My dad, Bill Krieger, is a Thoreau-fanatic. He studied Hank DT’s life (as in, his doctoral dissertation) and looooooooves to quote him or provide Thoreau trivia to anyone who will listen. “If you have built castles in the air….”, “Did you know that Thoreau’s last words were ‘Moose, Indian’?”, “Simplify, simplify.”
Or, my personal favorite, “I was determined to know beans.”
When one of my brothers, Bob, and I planned to visit my dad in Walla Walla, Washington to celebrate his 70th birthday, I knew I HAD to make a Thoreau cake for him.
It would be chocolate, with chocolate ganache. And I chose Thoreau’s short and sweet message, “All good things are wild and free,” to frost above his head. I finished the cake at 2AM the night before my flight to the Tri-Cities in Washington.
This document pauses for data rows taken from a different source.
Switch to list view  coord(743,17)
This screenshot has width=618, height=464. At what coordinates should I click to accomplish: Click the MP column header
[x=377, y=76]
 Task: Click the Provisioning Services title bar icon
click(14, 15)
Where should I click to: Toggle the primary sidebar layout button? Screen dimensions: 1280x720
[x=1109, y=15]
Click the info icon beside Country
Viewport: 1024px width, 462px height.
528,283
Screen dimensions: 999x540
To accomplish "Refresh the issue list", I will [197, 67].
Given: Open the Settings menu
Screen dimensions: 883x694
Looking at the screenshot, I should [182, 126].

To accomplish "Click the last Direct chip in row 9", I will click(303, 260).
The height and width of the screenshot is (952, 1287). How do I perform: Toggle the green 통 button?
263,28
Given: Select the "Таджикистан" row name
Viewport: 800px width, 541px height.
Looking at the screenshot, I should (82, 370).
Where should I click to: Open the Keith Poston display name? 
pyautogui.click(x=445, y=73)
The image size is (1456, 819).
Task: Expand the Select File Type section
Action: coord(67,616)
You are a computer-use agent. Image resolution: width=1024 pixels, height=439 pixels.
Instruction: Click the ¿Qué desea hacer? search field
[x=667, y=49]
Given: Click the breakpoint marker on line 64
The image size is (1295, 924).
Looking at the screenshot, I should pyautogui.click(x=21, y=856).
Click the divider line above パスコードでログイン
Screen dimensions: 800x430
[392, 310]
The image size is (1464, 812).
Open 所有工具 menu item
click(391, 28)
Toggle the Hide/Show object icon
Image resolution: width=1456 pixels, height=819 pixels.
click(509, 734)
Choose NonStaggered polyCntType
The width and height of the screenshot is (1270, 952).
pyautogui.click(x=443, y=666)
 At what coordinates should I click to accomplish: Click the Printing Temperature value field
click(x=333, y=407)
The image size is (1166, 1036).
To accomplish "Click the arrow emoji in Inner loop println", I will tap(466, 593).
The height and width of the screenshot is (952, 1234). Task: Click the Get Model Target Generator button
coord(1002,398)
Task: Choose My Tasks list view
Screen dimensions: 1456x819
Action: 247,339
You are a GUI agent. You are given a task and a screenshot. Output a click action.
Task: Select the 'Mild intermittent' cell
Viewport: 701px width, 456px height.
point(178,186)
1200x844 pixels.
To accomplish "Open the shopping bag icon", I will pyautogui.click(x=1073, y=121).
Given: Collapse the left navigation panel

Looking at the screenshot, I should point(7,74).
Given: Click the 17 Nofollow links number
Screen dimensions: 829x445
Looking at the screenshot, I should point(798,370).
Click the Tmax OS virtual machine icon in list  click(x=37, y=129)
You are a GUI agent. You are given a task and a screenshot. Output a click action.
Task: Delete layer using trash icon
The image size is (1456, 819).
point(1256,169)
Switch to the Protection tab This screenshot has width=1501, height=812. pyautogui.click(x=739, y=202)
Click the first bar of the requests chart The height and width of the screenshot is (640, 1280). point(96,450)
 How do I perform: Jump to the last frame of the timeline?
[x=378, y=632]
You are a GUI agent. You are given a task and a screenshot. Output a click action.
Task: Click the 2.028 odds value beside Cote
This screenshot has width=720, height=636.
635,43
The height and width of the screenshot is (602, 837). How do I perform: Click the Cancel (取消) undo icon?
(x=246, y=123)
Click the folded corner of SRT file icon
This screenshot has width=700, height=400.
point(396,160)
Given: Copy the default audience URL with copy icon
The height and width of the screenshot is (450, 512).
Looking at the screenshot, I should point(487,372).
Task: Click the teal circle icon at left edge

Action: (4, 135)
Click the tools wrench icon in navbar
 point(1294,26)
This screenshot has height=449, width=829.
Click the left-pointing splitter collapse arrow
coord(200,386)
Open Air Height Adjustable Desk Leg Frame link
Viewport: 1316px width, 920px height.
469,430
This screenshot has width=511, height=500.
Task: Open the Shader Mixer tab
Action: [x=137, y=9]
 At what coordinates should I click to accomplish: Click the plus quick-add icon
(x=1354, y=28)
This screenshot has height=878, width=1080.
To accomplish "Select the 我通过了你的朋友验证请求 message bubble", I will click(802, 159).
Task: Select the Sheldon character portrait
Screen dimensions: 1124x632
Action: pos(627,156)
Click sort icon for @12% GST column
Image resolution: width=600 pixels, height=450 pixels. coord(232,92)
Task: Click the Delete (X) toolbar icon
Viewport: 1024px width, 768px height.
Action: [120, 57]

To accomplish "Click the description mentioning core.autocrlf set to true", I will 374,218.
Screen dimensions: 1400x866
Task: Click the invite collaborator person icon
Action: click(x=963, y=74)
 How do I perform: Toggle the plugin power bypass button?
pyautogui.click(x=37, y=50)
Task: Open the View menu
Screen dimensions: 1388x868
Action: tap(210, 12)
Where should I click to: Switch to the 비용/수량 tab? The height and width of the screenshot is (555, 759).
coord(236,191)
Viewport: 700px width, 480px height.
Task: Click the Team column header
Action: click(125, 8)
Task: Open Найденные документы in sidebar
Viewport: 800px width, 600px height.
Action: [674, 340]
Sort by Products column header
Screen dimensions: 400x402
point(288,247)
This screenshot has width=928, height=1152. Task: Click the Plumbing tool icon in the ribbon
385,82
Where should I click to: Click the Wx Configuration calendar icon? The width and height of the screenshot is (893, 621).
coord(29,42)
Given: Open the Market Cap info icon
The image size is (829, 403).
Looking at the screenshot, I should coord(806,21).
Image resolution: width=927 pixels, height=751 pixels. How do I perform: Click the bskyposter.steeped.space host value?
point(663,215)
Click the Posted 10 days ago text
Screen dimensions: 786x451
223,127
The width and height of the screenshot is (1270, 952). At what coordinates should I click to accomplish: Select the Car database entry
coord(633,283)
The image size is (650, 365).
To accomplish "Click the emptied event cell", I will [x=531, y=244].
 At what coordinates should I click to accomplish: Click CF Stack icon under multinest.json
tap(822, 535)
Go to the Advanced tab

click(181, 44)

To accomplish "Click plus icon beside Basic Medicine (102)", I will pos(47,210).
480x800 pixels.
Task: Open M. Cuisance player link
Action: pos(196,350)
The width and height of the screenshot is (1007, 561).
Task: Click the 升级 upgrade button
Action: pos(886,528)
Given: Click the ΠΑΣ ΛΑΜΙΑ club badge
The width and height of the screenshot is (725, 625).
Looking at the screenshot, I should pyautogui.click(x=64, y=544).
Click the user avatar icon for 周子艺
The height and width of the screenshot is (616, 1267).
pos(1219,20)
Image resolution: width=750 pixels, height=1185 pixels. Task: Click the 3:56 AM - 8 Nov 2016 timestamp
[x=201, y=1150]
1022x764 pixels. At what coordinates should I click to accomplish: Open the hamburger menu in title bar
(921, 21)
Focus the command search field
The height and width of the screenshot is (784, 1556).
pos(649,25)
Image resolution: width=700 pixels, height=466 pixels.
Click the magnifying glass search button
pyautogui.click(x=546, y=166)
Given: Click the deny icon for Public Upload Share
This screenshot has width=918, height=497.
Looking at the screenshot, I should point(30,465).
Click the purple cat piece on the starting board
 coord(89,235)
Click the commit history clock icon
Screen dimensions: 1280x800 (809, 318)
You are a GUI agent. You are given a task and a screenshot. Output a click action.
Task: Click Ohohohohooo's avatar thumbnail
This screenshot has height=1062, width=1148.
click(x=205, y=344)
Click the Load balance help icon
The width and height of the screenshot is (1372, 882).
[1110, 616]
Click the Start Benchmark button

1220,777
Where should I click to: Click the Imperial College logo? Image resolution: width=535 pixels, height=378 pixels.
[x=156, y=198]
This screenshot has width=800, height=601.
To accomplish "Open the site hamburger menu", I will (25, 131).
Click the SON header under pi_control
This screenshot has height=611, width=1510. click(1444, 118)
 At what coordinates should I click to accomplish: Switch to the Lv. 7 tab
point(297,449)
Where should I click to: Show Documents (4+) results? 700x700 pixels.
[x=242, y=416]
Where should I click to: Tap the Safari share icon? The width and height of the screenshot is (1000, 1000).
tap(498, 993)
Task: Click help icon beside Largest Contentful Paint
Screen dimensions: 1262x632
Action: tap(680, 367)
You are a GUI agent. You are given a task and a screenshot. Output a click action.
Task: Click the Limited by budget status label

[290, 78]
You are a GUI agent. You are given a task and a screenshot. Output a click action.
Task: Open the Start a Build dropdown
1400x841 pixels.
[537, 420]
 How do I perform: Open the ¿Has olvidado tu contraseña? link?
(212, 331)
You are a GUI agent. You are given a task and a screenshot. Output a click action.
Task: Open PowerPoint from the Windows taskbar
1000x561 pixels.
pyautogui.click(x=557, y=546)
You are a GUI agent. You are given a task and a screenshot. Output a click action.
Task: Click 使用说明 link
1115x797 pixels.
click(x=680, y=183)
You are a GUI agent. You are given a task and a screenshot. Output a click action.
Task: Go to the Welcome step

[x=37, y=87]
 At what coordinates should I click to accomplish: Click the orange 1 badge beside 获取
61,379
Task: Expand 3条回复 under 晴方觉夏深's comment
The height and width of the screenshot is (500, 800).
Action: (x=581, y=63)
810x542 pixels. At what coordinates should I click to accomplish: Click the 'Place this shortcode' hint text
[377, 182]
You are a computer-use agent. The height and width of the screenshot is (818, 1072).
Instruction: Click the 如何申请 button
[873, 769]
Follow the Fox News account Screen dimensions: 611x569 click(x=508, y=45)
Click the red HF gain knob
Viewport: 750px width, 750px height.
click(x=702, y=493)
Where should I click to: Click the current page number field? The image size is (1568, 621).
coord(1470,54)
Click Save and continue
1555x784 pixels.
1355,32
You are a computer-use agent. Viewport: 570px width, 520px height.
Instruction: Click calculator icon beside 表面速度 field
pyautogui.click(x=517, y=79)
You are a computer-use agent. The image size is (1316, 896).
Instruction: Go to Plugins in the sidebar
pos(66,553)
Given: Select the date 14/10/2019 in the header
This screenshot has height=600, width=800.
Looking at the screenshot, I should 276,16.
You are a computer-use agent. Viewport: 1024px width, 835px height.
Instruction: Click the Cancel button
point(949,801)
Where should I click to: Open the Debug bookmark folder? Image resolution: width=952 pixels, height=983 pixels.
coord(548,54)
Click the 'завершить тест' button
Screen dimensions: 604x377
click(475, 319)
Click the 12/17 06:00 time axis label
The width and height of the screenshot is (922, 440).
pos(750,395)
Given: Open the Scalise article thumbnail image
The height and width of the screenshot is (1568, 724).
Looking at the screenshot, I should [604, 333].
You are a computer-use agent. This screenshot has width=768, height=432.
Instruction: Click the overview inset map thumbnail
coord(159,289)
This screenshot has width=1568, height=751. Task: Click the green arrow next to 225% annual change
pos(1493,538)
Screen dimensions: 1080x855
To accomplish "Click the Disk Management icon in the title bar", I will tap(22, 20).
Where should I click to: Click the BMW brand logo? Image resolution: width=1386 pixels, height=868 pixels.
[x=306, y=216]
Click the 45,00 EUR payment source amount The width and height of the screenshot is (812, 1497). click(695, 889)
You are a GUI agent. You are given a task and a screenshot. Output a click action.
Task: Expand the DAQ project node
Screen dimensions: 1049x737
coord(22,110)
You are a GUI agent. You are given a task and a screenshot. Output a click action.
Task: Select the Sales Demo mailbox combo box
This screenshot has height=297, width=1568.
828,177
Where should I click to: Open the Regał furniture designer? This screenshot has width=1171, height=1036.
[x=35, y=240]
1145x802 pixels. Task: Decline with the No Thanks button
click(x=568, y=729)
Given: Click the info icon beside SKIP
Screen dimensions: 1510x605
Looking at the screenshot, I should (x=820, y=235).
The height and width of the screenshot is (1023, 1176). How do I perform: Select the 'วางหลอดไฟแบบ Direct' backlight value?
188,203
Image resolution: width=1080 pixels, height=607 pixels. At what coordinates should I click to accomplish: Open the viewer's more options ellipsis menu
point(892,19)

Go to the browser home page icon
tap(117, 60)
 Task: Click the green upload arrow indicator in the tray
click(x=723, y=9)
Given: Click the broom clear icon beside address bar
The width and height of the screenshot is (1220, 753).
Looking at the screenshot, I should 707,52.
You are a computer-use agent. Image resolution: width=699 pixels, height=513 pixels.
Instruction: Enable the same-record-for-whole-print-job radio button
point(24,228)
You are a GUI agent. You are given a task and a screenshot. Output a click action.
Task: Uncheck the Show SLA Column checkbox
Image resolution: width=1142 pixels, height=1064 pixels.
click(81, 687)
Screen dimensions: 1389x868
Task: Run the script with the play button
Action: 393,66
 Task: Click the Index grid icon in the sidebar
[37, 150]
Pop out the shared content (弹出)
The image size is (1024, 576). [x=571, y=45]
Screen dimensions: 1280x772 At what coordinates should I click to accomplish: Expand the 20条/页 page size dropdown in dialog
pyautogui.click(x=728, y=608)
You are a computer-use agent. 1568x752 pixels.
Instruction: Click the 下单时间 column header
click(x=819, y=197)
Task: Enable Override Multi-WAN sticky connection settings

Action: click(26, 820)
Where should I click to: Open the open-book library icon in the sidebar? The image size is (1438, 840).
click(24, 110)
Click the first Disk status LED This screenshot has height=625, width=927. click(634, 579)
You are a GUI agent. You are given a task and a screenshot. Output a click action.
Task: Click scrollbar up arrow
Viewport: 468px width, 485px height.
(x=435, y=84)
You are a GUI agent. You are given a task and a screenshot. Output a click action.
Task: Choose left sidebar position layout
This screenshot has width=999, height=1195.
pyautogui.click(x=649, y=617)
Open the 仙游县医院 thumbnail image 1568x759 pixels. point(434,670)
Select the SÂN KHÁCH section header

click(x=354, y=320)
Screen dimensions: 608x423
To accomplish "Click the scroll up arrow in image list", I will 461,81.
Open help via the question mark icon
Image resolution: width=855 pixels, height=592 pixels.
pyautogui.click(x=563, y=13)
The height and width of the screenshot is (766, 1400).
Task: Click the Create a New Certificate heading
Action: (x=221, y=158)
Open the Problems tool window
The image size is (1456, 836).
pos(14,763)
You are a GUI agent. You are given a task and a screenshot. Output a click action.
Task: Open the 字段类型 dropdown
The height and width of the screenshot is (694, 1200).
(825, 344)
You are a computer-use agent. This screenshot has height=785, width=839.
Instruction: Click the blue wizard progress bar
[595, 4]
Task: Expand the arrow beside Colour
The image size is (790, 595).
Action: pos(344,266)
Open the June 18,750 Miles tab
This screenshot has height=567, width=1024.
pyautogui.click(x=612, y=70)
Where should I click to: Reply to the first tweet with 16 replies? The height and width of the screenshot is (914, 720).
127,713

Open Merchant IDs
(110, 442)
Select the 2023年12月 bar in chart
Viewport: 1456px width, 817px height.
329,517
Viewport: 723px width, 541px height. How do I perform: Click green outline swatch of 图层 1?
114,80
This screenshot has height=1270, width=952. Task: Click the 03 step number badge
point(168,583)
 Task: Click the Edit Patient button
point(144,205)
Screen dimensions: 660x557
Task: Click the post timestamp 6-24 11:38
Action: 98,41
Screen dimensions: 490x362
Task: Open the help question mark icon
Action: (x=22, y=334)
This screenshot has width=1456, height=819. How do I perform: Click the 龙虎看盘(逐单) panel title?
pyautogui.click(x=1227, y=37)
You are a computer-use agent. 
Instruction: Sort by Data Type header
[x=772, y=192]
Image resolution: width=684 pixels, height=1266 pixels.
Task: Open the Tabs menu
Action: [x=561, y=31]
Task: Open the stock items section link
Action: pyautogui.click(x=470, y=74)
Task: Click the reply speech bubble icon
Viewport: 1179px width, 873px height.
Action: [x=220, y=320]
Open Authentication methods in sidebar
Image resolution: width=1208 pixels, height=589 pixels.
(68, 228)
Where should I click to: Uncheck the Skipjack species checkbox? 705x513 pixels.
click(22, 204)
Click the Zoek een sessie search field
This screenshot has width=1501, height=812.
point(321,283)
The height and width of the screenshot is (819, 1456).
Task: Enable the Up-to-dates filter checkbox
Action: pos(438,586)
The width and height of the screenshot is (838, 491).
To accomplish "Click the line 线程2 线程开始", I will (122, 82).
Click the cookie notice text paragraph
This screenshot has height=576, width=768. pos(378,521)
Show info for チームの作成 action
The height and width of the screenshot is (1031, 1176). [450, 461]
When I got to the Cincinnati airport at 5AM, I breastfed Ansel at the departures drop off for as long as I could before I felt like I had to go. It was my first trip away from him, and I was fretting about it and it was hard to say goodbye, even though it would only be for 36 hours. But my delayed goodbye meant that by the time I got through security, I had 10 minutes before my plane was scheduled for take off. So, balancing the cake in one hand, and my carry on (which was basically my pajamas and a breast pump) in another, I ran through the airport to get to the gate. And I was the last one on the plane. Look how happy I am!
When you fly with a cake, everyone likes to tell you the same jokes. TSA staff say, “Oh, we’ll have to confiscate this!,” the flight attendants say, “Oh, you brought us cake! Did you bring forks?” and the loud man you sit next to says, “Oh, chocolate, my favorite!” But, per usual, I liked the attention.
Here’s the cake stowed away under the seat in front of me. It was my personal item.
Dad knew that Bob was coming for his birthday, but he did not know that I would be there. So me and the cake, we were going to be surprises.
Bob and I met up at the Tri-Cities airport and we were off to Walla Walla.
Historically, I’m terrible at keeping secrets, but I was really good with this one. The day before, I even had a phone conversation with Dad about Bob’s trip to Walla Walla, pretending that I wouldn’t be coming along. “So what are you going to do with Bob when he visits you in Walla Walla? ….oh that sounds fun…. Sorry I can’t be there. It’s really hard for me to travel away from the baby.”
When Dad answered the door, I hid behind Bob until he said, “Look what I brought,” and then I popped out. Dad was so surprised, he took a step backwards and stood there speechless. It was so very fun.
Walla Walla is a super-fun place to visit and my dad is an enthusiastic host. We went to wineries, ate fancy meals, enjoyed each others’ company, and I even got a full night’s sleep for the first time in 4.5 months.
We had a wonderful time celebrating Dad’s 7 decades on earth. He is someone who has truly loved and lived by Thoreau’s words. And, just for him, here’s just one more quote:
You must live in the present, launch yourself on every wave, find your eternity in each moment. Fools stand on their island of opportunities and look toward another land. There is no other land; there is no other life but this.